So I'm posing the two mutually exclusive options for the universe: internal source of existence vs external source of existence. So if this were a academic article, I'd piece out the disjuncts and show demonstrate the logical cohesiveness of each. What I've tried to do (and way to briefly; I'm used to writing 15-20 page papers) is show that the atheistic claim hits a contradiction, specifically 1) the first cause must be physical but 2) the restricted nature of matter is incompatible with the nature of a first cause.
I invent new arguments when I don't want to finish my philosophy papers. Metaphysics of Mathematics as Structural Realism is due July 7th. So instead I talk about God.
Why would we need any of those?
An unrestricted quality of some physical thing would remove premise 2) from the board. Yet matter is bound.
I'm not getting why you're making all these assumptions of what a non-caused universe must look like. Where are you getting these conditions from ?
I think these "assumptions" (don't use the A word!) are derivative of the nature of a first cause. So for a first cause to truly be first, it exists under it's own power. My phrase has been "exists innately". So what all does this entail? If I use fire as an example, what limits fire? Oxygen, heat, and fuel. Fire has external limitations that hinder it's presence. Yet let's say there are no external limitations. There is infinite oxygen, infinite heat, and infinite fuel.

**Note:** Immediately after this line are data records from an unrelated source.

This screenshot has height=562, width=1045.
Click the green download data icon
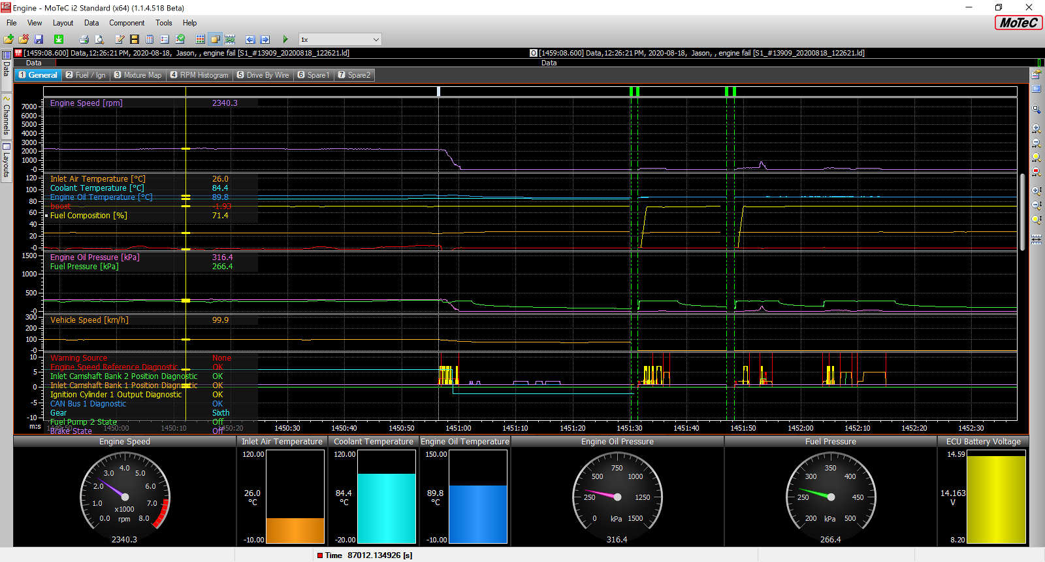(58, 39)
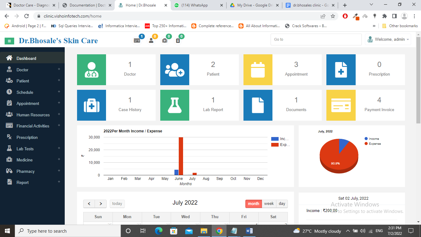
Task: Open the Lab Report flask tile icon
Action: (x=175, y=105)
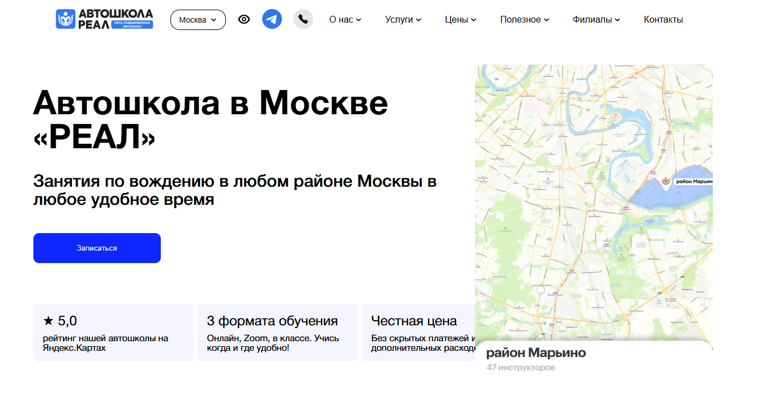This screenshot has height=400, width=774.
Task: Open the Москва city dropdown
Action: coord(198,20)
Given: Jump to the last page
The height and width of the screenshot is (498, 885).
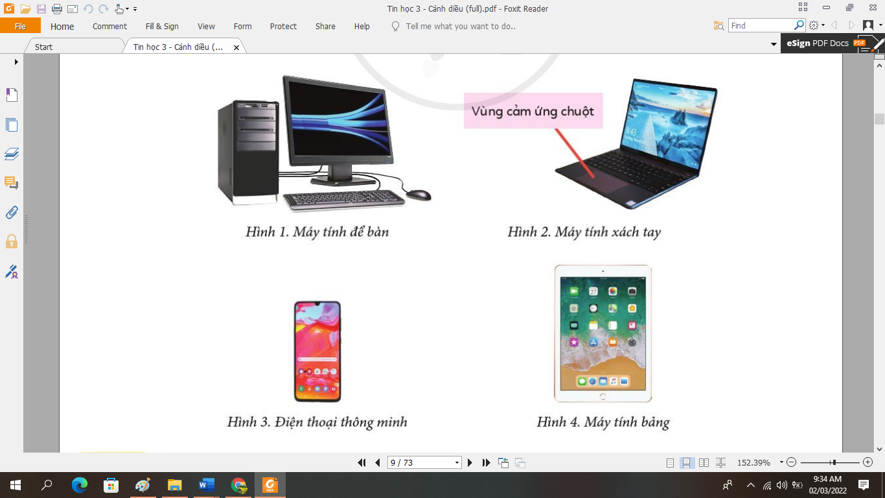Looking at the screenshot, I should coord(487,462).
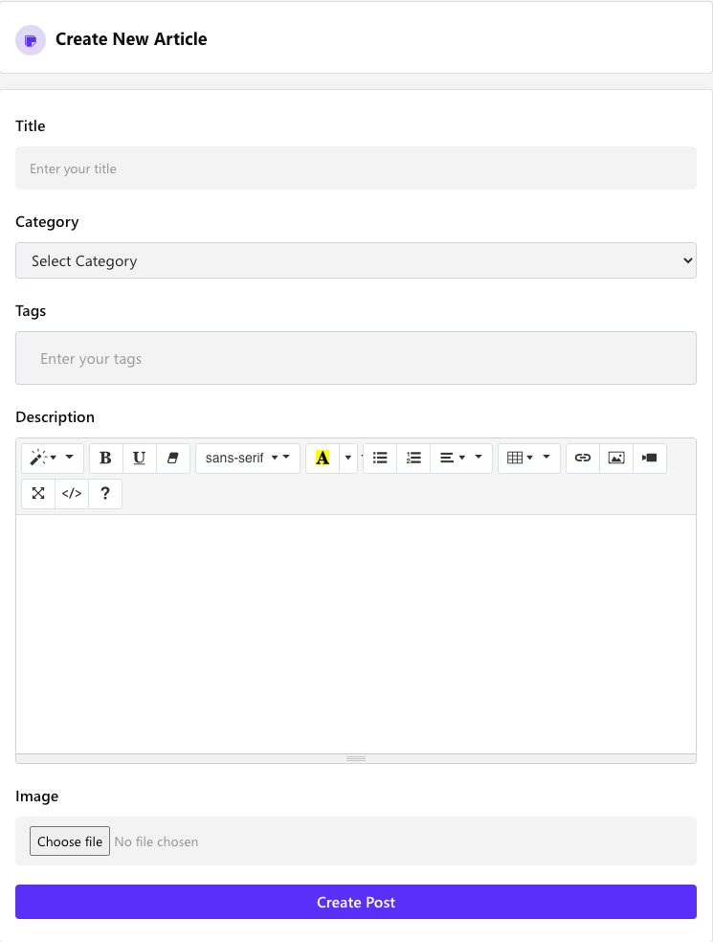Screen dimensions: 713x942
Task: Insert a video using the video icon
Action: tap(650, 459)
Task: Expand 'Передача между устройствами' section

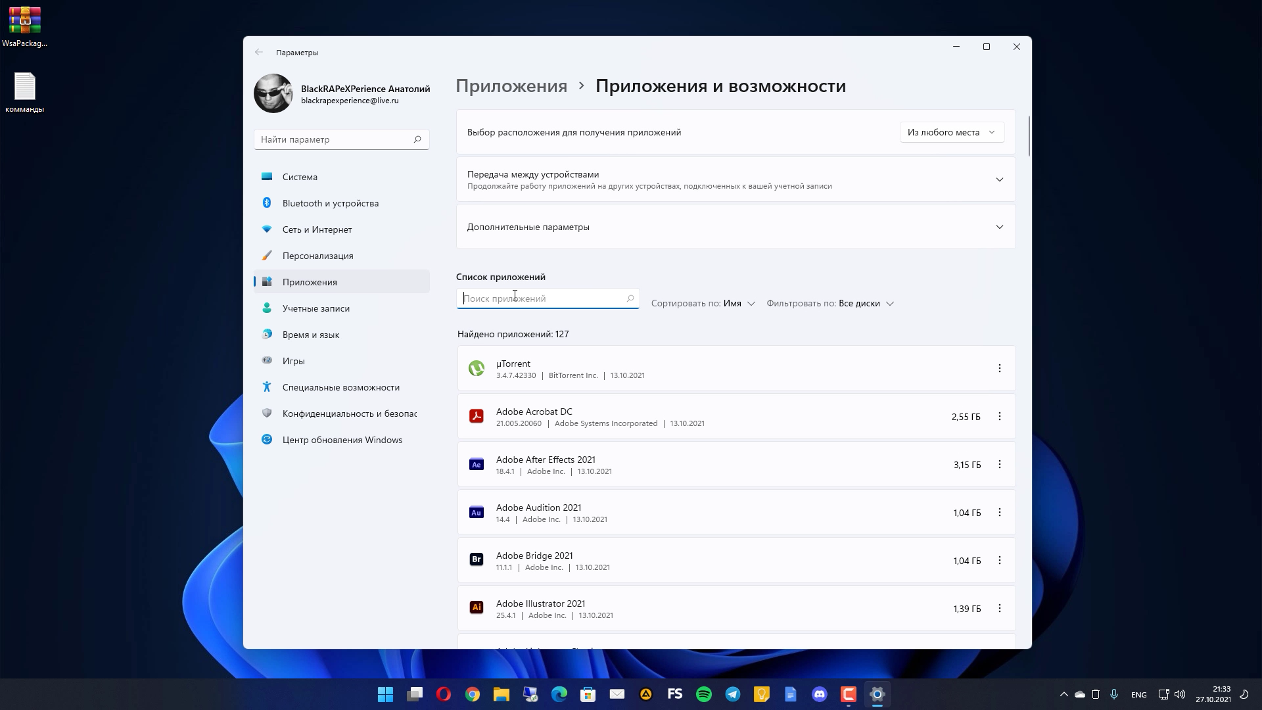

What would limit the fire? Nothing. The fire would be equally infinite. So the first cause exists innately, thus is has no external limitations upon it's existence. Essentially, it would be like a fire without need for oxygen, heat, and fuel. The first cause would be unlimited in it's existence.
So, when I look at the physical universe, I look for something unlimited. But, that seems to contradict matter's limited nature.